EU Commission thinks about attacking the link directly 09/11/2015 by Tom Hirche
The Blog IPKat leaked a draft communication on copyright reform from the European Commission "towards a modern, more European copyright framework". Alongside some positive approaches on how to reform the European copyright law, it contains the threat of changing the web as we know it today by directly attacking the hyperlink.
It the Svensson case, the European Court of Justice ruled that providing a link to publicly available content does not constitute a copyright infringement.
It the draft on hand, the Commission shows some concern "about whether the current EU copyright rules make sure that the value generated by some of the new forms of online content distribution is fairly shared, especially where right holders cannot set licensing terms and negotiate on a fair basis with potential users. [...] Currently, these discussions centre on certain online platforms and aggregation services."
The Commission then raises the question on the necessity to change "the definition of the rights of communication to the public and of making available." That is because "these rights govern the use of copyright-protected content in digital transmissions. Their definition therefore determines what constitutes an act on the internet over which creators and the creative industries can claim rights and can negotiate licences and remuneration." There were an uncertainty about which online acts are considered 'communication to the public' and under what conditions.

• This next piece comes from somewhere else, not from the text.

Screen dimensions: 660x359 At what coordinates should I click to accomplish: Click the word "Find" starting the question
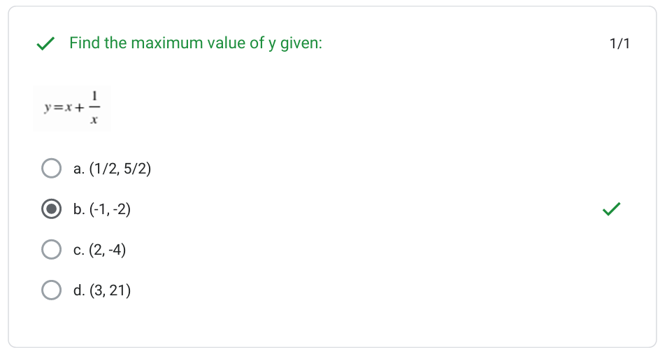tap(85, 43)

Therefore, "the Commission will examine whether action is needed on the definition of the rights of 'communication to the public' and of 'making available'."
The worrying part is that the Commission considers the German ancillary copyright for press publishers and the Spanish "tax on links" as an attempt to solve this problem:
For news aggregators, in particular, solutions have been attempted in certain Member States, but they carry the risk of more fragmentation in the digital single market.
These laws and their consequences are not criticized in any way. Instead, the Commission only bemoans a fragmentation of the European law.
MEP Julia Reda (Greens/EFA) concludes:
[Ancillary copyright laws are] rather an attempt to cross-finance struggling publishing houses by asking thriving internet companies such as google to pay up for linking to publicly available articles – to give price tags to exactly the same act of linking that has been clearly pronounced non-infringing by the European Court of Justice.
The Commission seems to want to reach the same by defining exclusive rights further, so the ‘clarity’ it seeks can only mean: sheer linking to content protected by copyright shall be seen as providing access to them, and require therefore explicit permission. This plan is a departure from the basic principle behind the Svensson ruling, which permitted free linking on the Internet, without the need for active examination of whom the linked material belongs to.
The draft shows that the EU Commission is driven by the idea that search engines and news services need to pay publishers for promoting their content. This idea is not only absurd but dangerous to a free internet - a place where knowledge and information is spread and not censored.